Bei Bussen meldet die BVG, dass es „aufgrund aktueller Witterungsverhältnisse“ im gesamten Streckennetz zu Unregelmäßigkeiten und Fahrtausfällen kommen kann.
Immer mehr Hiobsbotschaften kommen herein: Die U2 fährt nicht zwischen U-Bahnhof Wittenbergplatz und Potsdamer Platz, die U3 nicht zwischen Spichernstraße und Krummel Lanke.
Auch die Ringbahn ist unterbrochen. Zwischen Südkreuz und Hermannstraße fahren S41 und S42 zur Zeit nicht. Fahrgäste sollen die S46 nutzen.

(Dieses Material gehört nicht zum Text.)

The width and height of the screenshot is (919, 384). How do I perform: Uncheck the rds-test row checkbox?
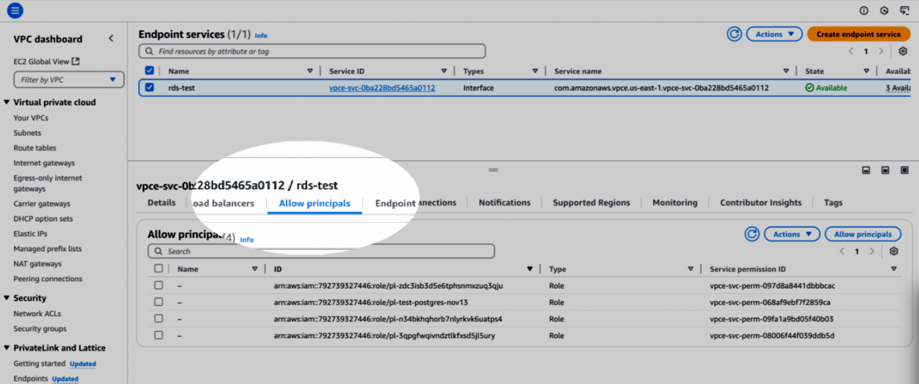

Auch Fußgänger und Autofahrer haben im Stadtgebiet Probleme, die Gehwege und Straßen sind teilweise spiegelglatt. Gefrierender Regen, Böen und Schnee: Zum Wochenstart erwartet der Deutsche Wetterdienst (DWD) zunächst weiter Glätte für Teile des Landes.
Auf der A100 ist aktuell in Höhe Dreieck Neukölln in beiden Richtungen die Überfahrt zwischen Grenzallee und Buschkrugallee gesperrt. Es kommt zu Staus. Die Verkehrsinformationszentrale Berlin meldet in Richtung Wedding 30 Minuten Stau zwischen Treptower Park und Dreieck Neukölln.
Auf der A10 gibt es nach einem Unfall zwischen Rangsdorf und Genshagen (Richtung Dreieck Potsdam) mittlerweile 70 Minuten Stau.

Es kommt überall zu Glätteunfällen. In der Olympischen Straße in Berlin-Charlottenburg verliert der Fahrer eines BVG-Pkw die Kontrolle über sein Auto und rutscht gegen eine Laterne.
Und in der Walterstraße in Neukölln kam ein Löschfahrzeug der Feuerwehr auf spiegelglatter Straße nicht mehr weiter. Es musste viel Sand auf das Kopfsteinpflaster geschüttet werden, damit der Lkw wieder Grip bekam.

Am frühen Morgen in Berlin-Prenzlauer Berg: Kaum Menschen auf der Straße, nur wenige Autos sind zu sehen. Auf den Gehwegen ist noch nicht frisch gestreut, Fußgänger tapsen ganz langsam vorwärts.
Der BSR-Winterdienst streut auf den wichtigsten Straßen Salz. Aber: „Aufgrund es Regens wurde Feuchtsalz aber teilweise von Fahrbahnen gespült und Wirkung abgeschwächt“, warnt die Berliner Verkehrsinformationszentrale.
Nebenstraßen, Radwege und Gehwege sind teilweise sehr glatt, weil hier kein Auftaumittel eingesetzt wird, heißt es.